A first step in which a user generates a random value r and transmits it to a legal institution; The legal agency recognizes the random value r, assigns a serial number (anonymity control number) (DN) encrypted with the public key of the legal authority, and the serial number together with the message (M) containing the authorization information (A). A second process of sending (DN) to the user, A third step in which a user generates an X necessary for his identity information and a blind signature, and a C necessary for a blind decoding technology, and transmits the M to a publisher having hidden M; The fourth process of the issuer blindly signing X using the secret key (d) and transmitting the signed information and C ₂ necessary for the decryption technique to the law enforcement agency, The legal agency removes the random value (r) from the data provided by the issuer, determines the validity of the identity registration by checking the random value (r) and the serial number (DN), and generates authentication information in normal cases and sends it to the user.

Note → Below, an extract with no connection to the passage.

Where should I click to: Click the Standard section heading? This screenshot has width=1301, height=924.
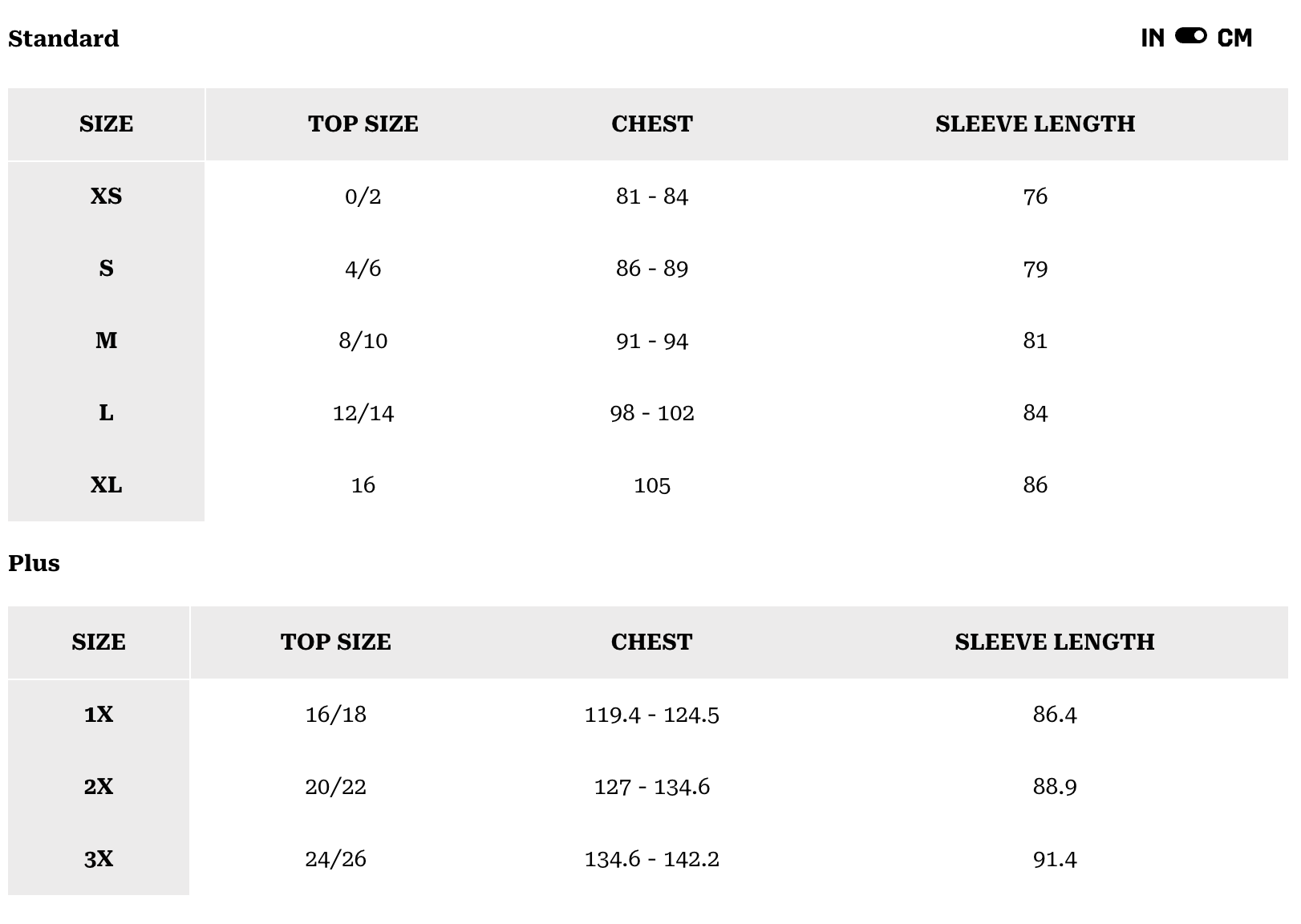63,38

The fifth process, A sixth process in which the user encrypts the authentication information using the service provider's public key and transmits the authentication information to the service provider; And a seventh step of the service provider confirming the user's certification by checking the signature of the issuer and the signature and approval information (A) of the issuer through the blind decryption process. The method of claim 1; And a process of removing anonymity by a service provider requesting a legal authority to remove the anonymity of a user when the user acts illegally. The method of claim 2; The anonymity removal process, The first step, where the service provider submits M ^d to law enforcement to request anonymity removal; A second step of extracting a serial number (DN) from the M ^d and sending it to the issuer if it is determined that the anonymity removal request is valid; Method of entrusting identity using blind technology, characterized in that the issuer is made through a third step of providing the service provider with the identity information of the user based on the serial number (DN). The method of claim 1; And the signature of the issuer and the legal authority is included in the authentication information in the fifth process.